Thankfully, neoplasms are relatively infrequent in children, most likely because they have not spent the decades accumulating environmental risk factors that adults typically have. Therefore, it is unsurprising that pediatric malignancies can more often be traced to a congenital cause. This special journal issue covers some of the most common, or at least most famous, heritable cancer syndromes that result in pediatric malignancies: familial adenomatous polyposis, Li–Fraumeni syndrome, the multiple endocrine neoplasia syndromes, the neurofibromatosis syndromes, and von Hippel–Lindau disease. Two relatively new and interesting syndromes are discussed as well: rhabdoid tumor predisposition syndrome and pleuropulmonary blastoma syndrome. Additionally, there is an organ-based overview of pediatric tumors that can arise in the setting of a hereditary syndrome, offering this issue breadth as well as depth.

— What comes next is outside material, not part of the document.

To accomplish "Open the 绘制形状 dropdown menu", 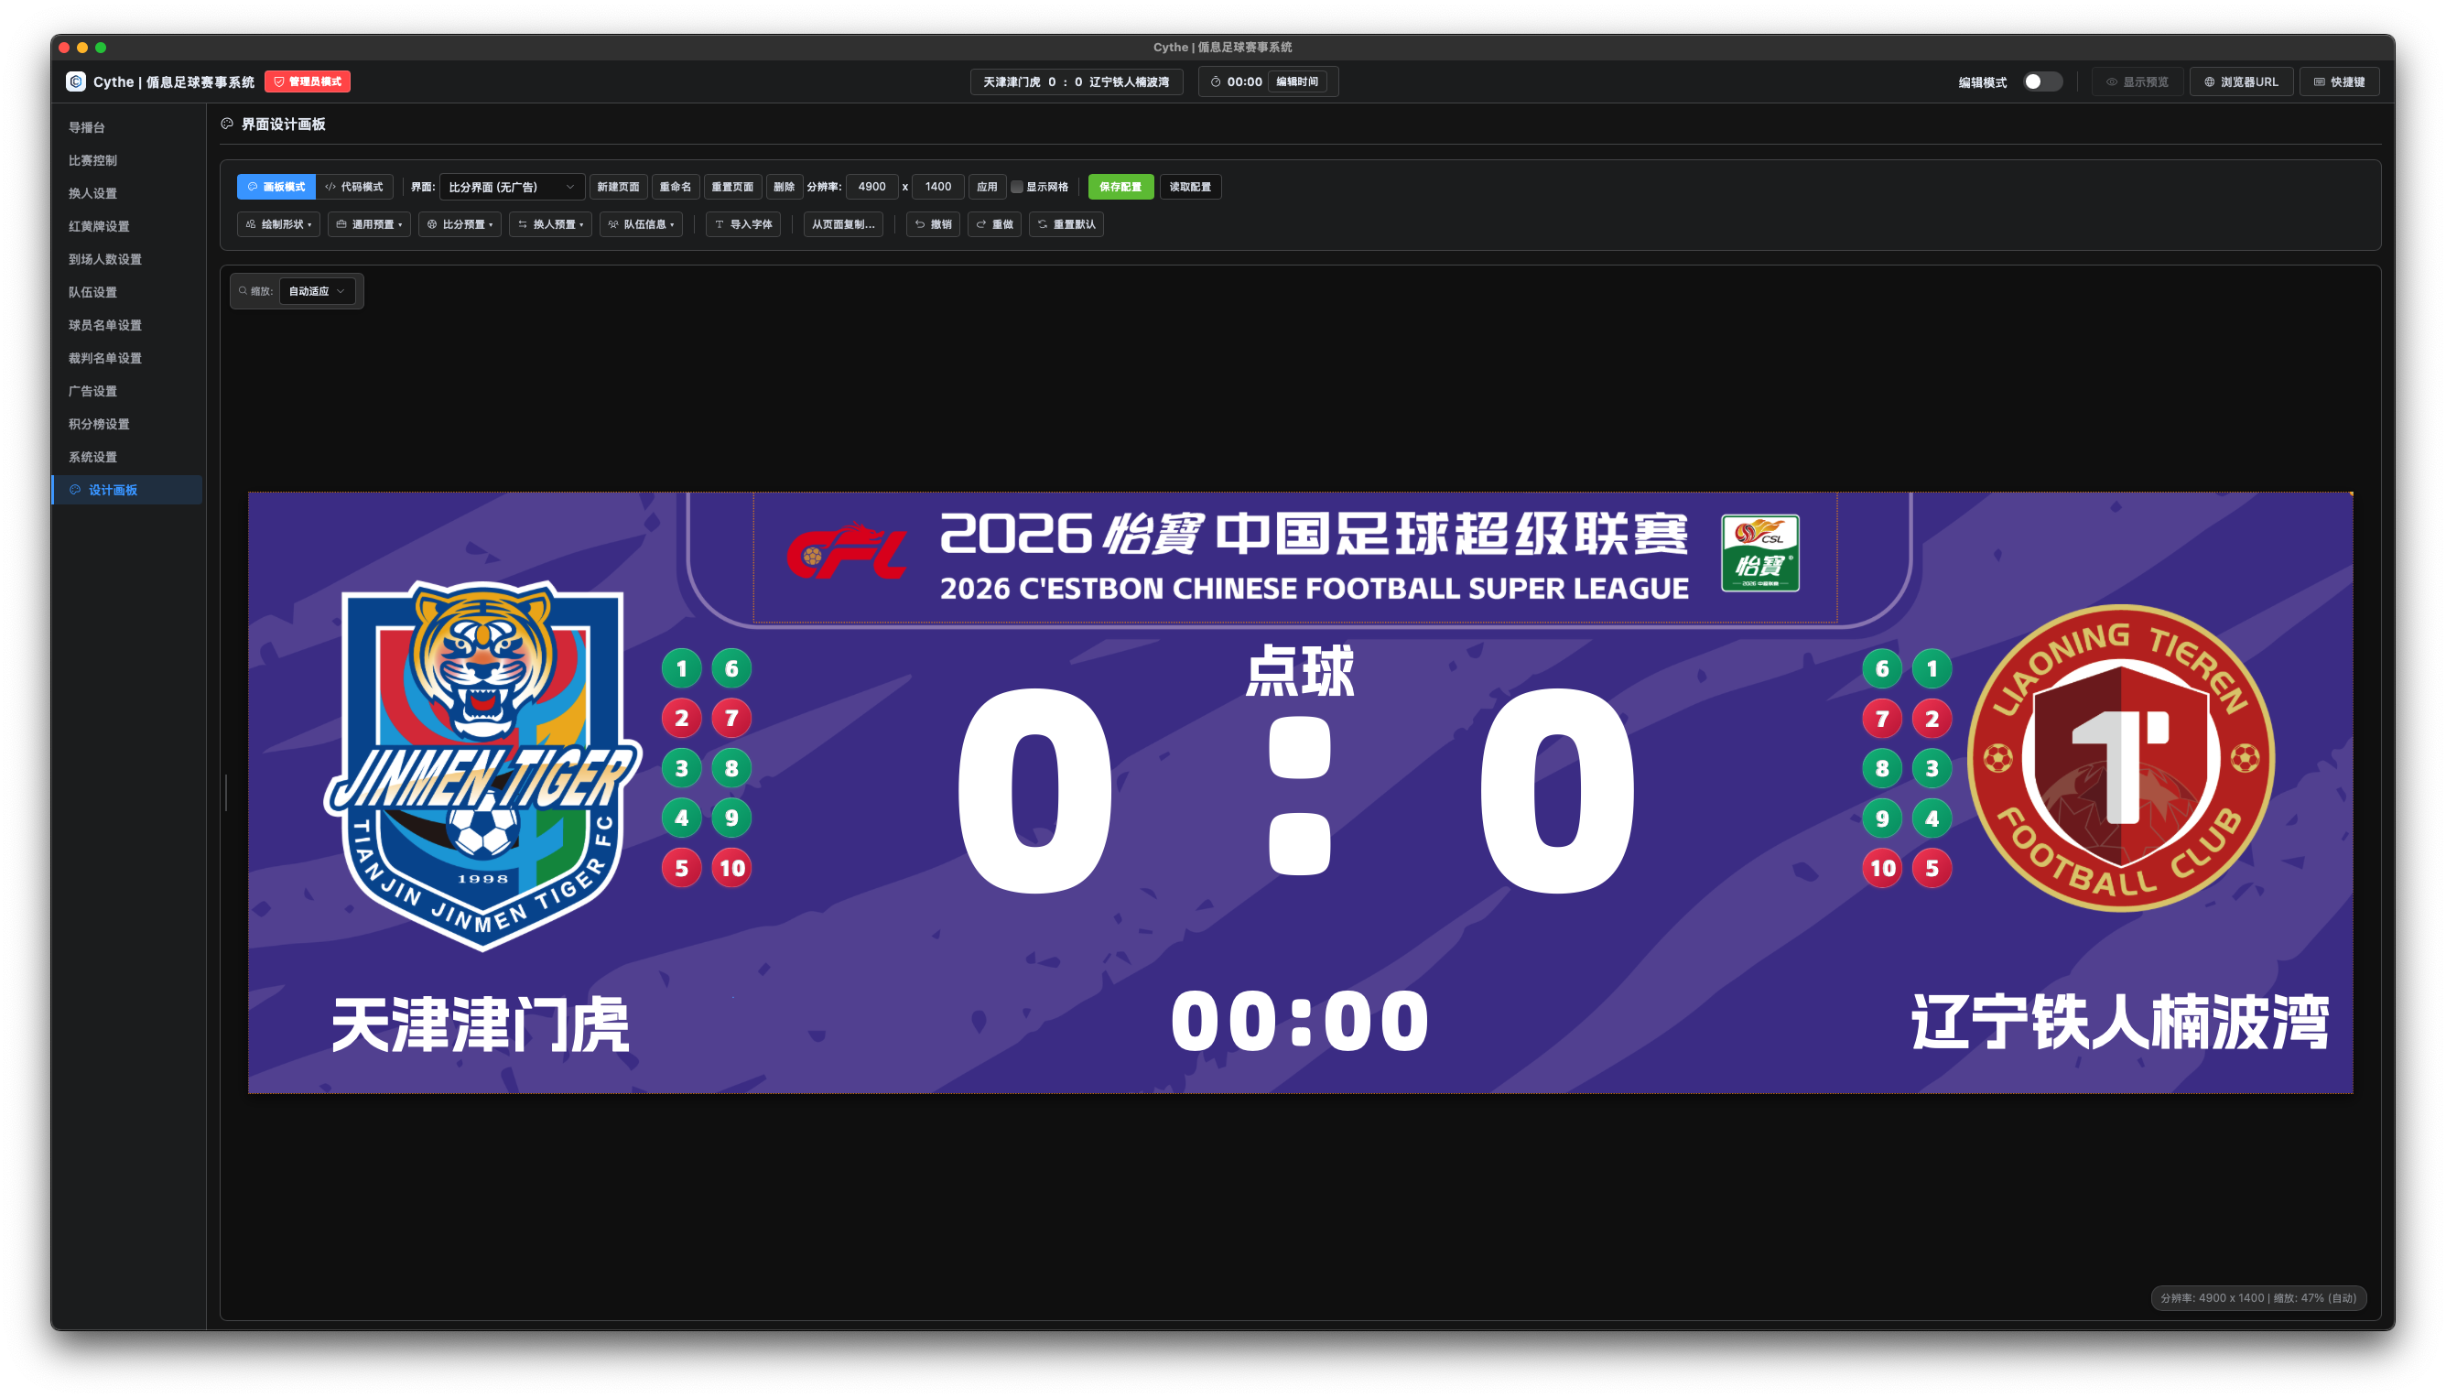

The articles in this issue are written from a surgical pathology perspective, with an emphasis on histologic findings and accompanying photomicrographs. The history and molecular findings relevant to each syndrome will be given proper attention as well. While patient treatment will receive relatively little focus, we can unreservedly recommend consultation with a medical geneticist for any patient with a confirmed or suspected cancer syndrome.

Humanity's knowledge of molecular genetics continues to expand at a rapid rate, and some of the information in these pages may become outdated sooner than anyone can imagine. Still, we hope these articles are of assistance to pediatricians, surgeons, and pathologists caring for young patients with hereditary cancer syndromes.